Consider discussing the terms of payment, interest rate and minimum monthly payments with your lender. Hardship programs are meant to help restructure your payment obligations to prevent card holders from defaulting. It’s quite surprising how card issuers will accommodate some unfortunate situations. If, for example, you are heading towards bankruptcy, your card company may reduce your monthly minimum payments. This is because if you do go bankrupt, chances are the credit card company won’t get paid at all.
When card holders get behind by more than 90 days some credit companies will offer reduced payment and interest programs to assist card holders in getting back on track and making good on their debt obligation. Others, however, may not be as congenial.
If you continue to make payments on the balance then the card company sees it as a profitable venture and probably won’t reduce the minimum payments or interest rate.
What About Your Credit Score?
Credit scores will be affected by your enrollment in a hardship program. Although institutions appreciate and recognize that you are trying and willing to pay off your account, enrolling in a hardship program will result in lenders seeing you as a ‘bad risk’. This may result in difficulties further along if you plan to apply for a new credit card or get a loan or mortgage. To keep a good credit score you have to pay your bills on time. Late or outstanding payments will lower your score and outstanding collections will stay on your record for seven years.

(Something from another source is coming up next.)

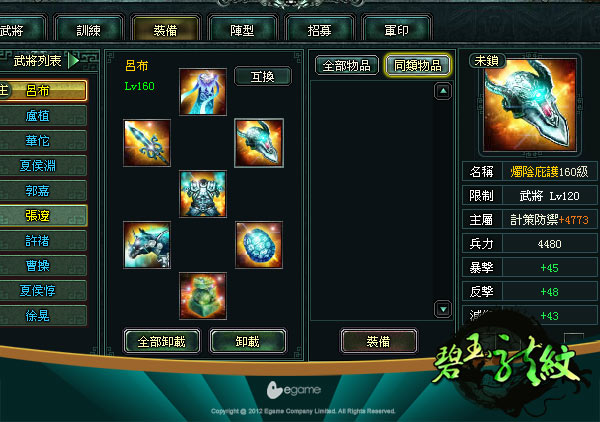
Task: Click the 全部卸載 button
Action: coord(161,341)
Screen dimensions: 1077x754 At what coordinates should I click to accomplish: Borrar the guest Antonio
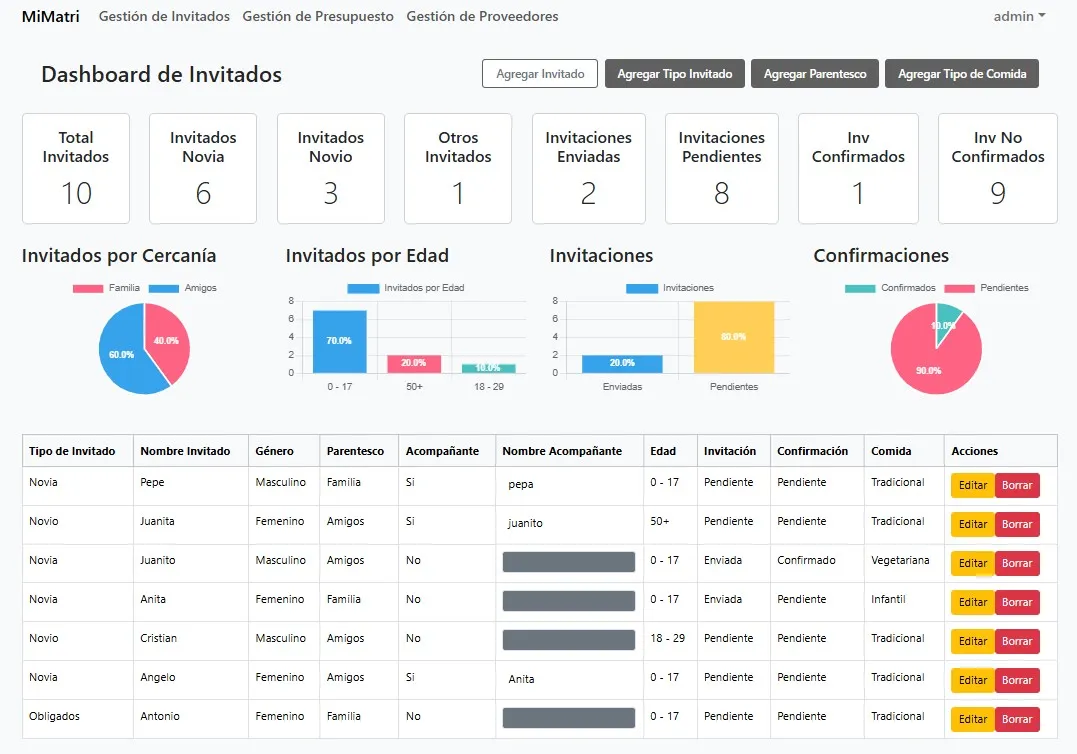(1017, 718)
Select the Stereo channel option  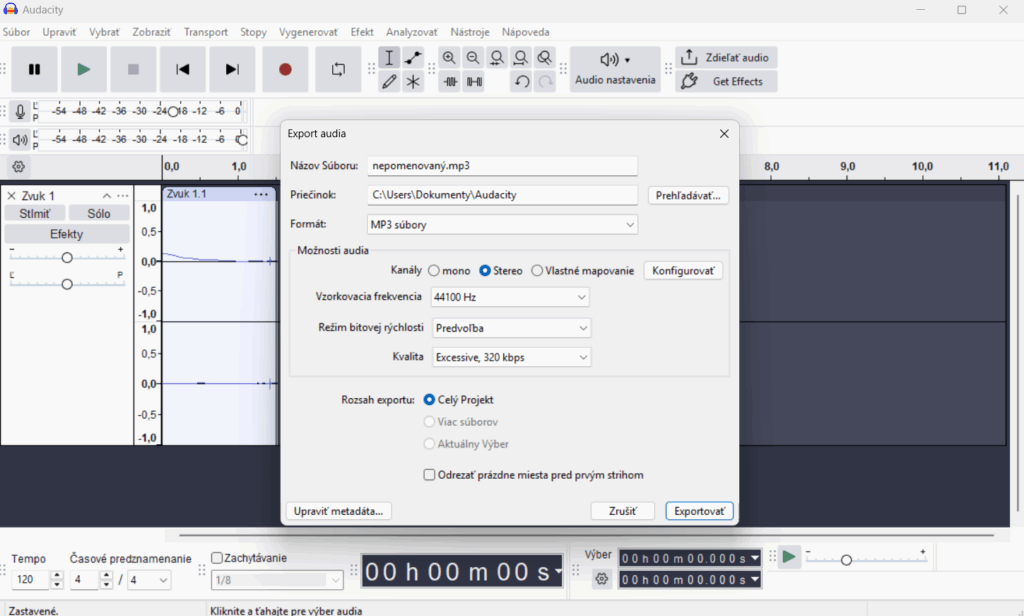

Entering into a hardship program will render your card useless. As part of the deal with a hardship program the card company closes your credit account to prevent the possibility of further losses. Credit card companies don’t usually advertise hardship programs, so if you need one, it will require some investigation on your part. It will be doubtful that you can negotiate your interest rates from 20% to 2%, but some companies will lower monthly payments and reduce the interest to accommodate payments.